Saturday, October 29, 2011

I have had enough of the crazy zombie bastards

Are zombies the new vampires?
Is so, then f%*# 'em.  With a chainsaw.  Up a tree. Backwards.

I used to like zombie movies, zombie comics, and zombie games quite a bit.  Zombies were the ultimate monster to me because you could destroy them with absolutely NO remorse.  At all.  Hell, it might even be better because they are so disgusting.
Now with your free-willed, intelligent monsters you always run the risk of them talking you to death.  Vampires always want to justify their existence and shite.
Sod 'em all.  I got a stake that needs justifying, mate.

But zombies were different.  They hobbled around and moaned a bit and you could enjoy shooting them and chopping them up and just, you know, destroying them with absolute moral conviction in the rightness of your cause.  All was right with the world.

But then the bastards became POPULAR.  I mean, prom queen popular.  Suddenly everybody with a half-assed zombie book is getting a publishing deal and just as suddenly everybody is a bloody zombie expert.

Oh, my weapon of choice?  I'd use a basket hilt backsword, it has wonderful chopping action and protects your hand.

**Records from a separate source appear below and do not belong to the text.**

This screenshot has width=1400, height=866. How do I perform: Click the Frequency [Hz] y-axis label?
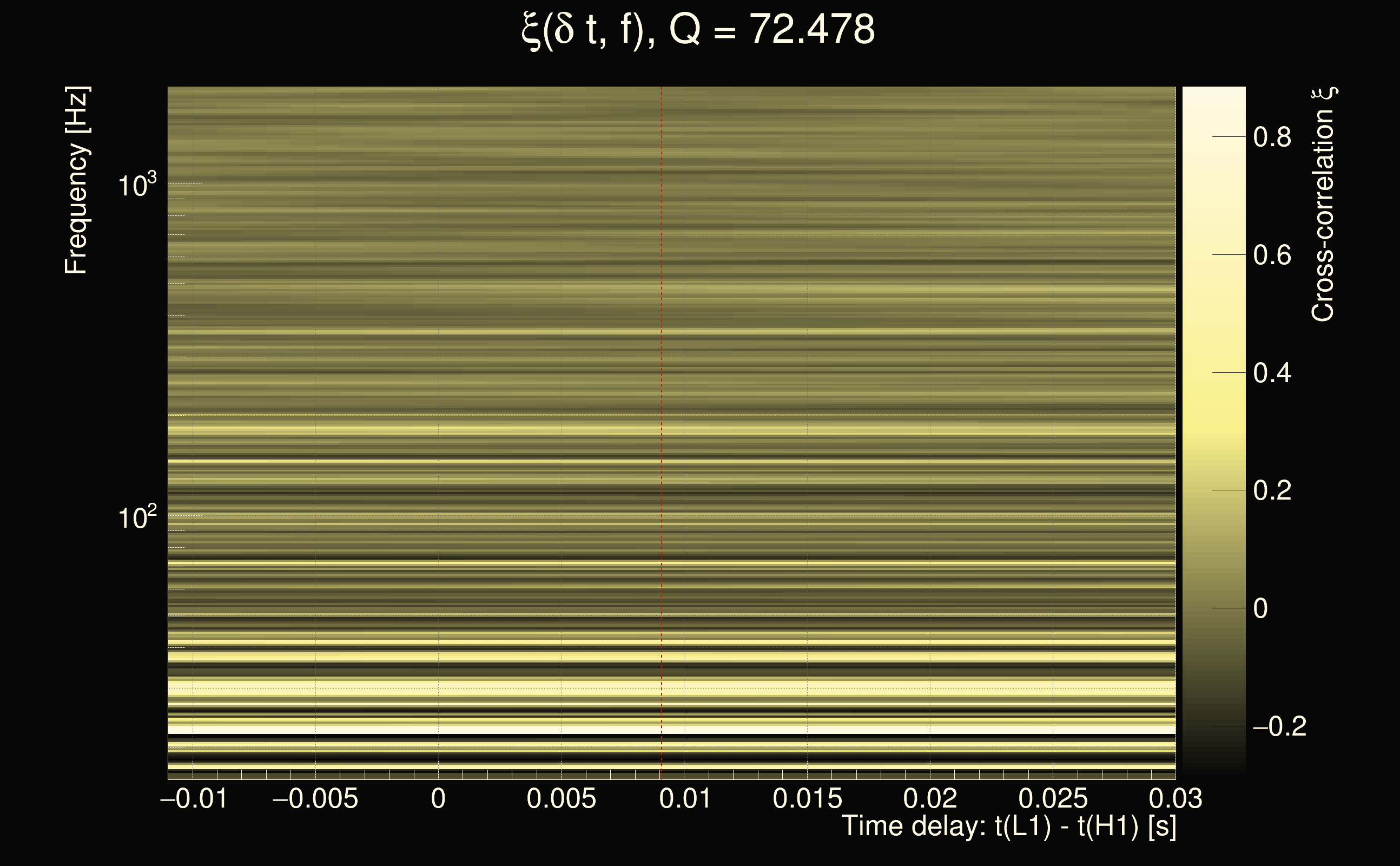[x=76, y=180]
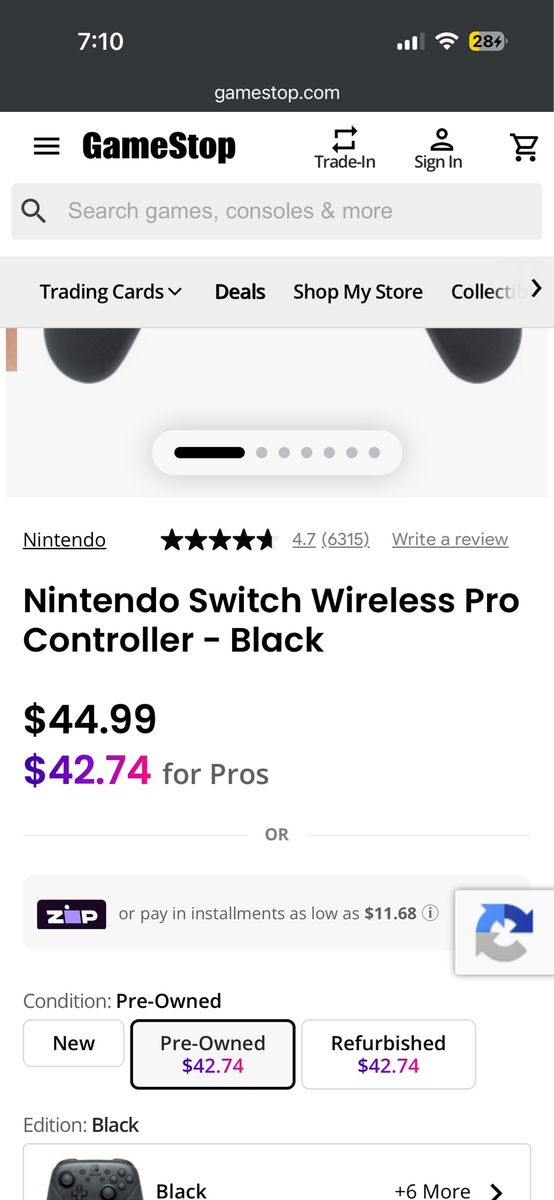Open the Write a review link
This screenshot has width=554, height=1200.
click(x=450, y=539)
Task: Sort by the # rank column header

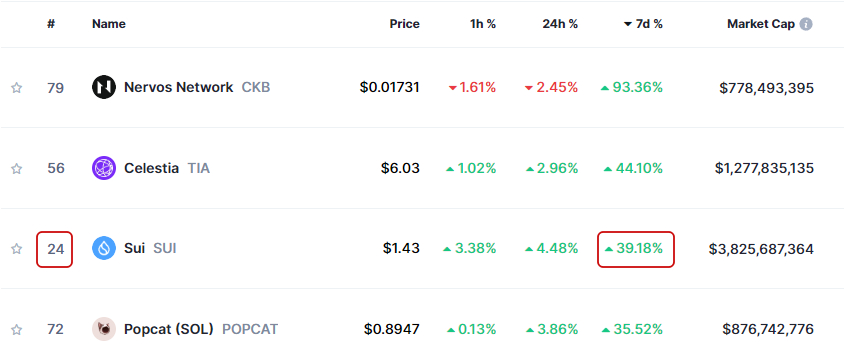Action: point(51,24)
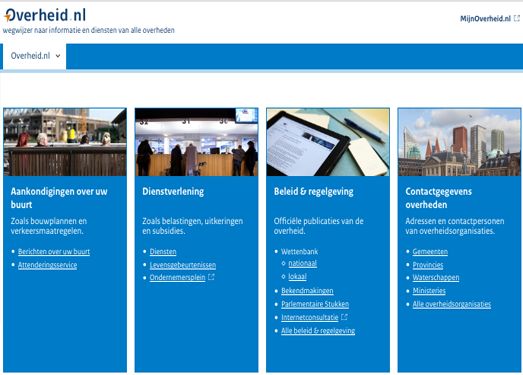Screen dimensions: 523x375
Task: Open Wettenbank lokaal link
Action: point(297,276)
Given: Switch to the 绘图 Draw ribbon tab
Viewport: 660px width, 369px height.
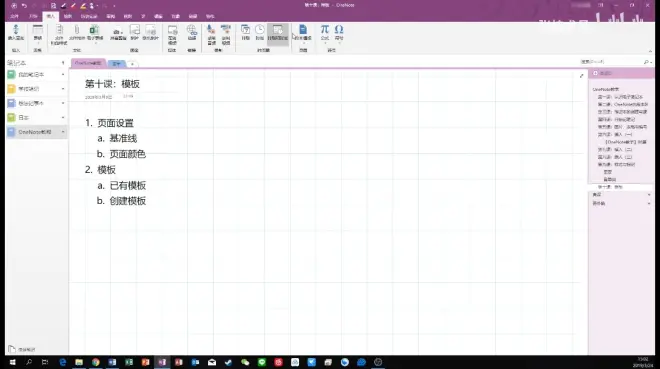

Oh that's just foolish, you'd need a smoother blade to prevent it getting stuck in bone.


Piss off.
Zombies are now getting the "vampire treatment" which means that "scholars" are trying to make them some ancient concept.  So when you watch the zombie documentaries you see the ancient monsters that the "scholars" were calling vampires five years ago, but now they are proto-zombies.  Well, they are not.  A draugr is a draugr.  Like how a camel is not a ship, no matter how many metaphors you apply to it.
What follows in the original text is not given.